__Stated goal__. Render the records below as a two-column CSV with the columns instruction and response, one row per record. Put each record's text and its answer in their own quoted field, replace line breaks with spaces, and leave the pictures out.

__Material to process__.
━━━
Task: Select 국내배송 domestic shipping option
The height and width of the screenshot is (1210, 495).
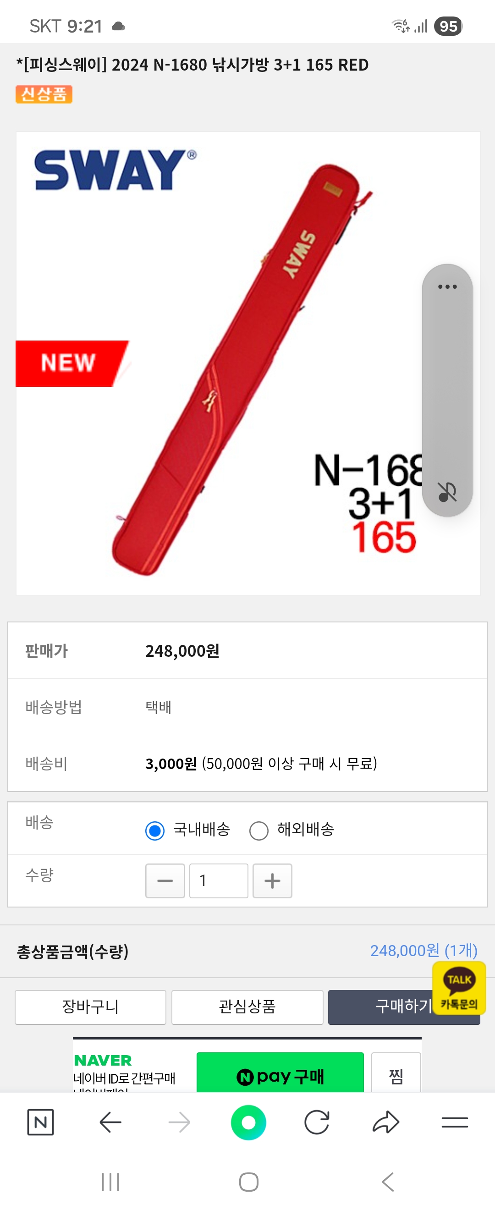Action: [x=155, y=830]
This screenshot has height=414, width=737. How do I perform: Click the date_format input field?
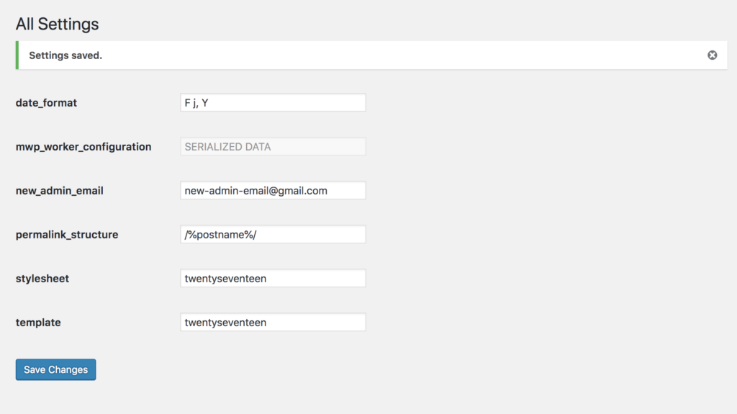273,103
━━━
__Task output__.
instruction,response
"Task: Select 국내배송 domestic shipping option The height and width of the screenshot is (1210, 495).","Action: [x=155, y=830]"
"This screenshot has height=414, width=737. How do I perform: Click the date_format input field?","273,103"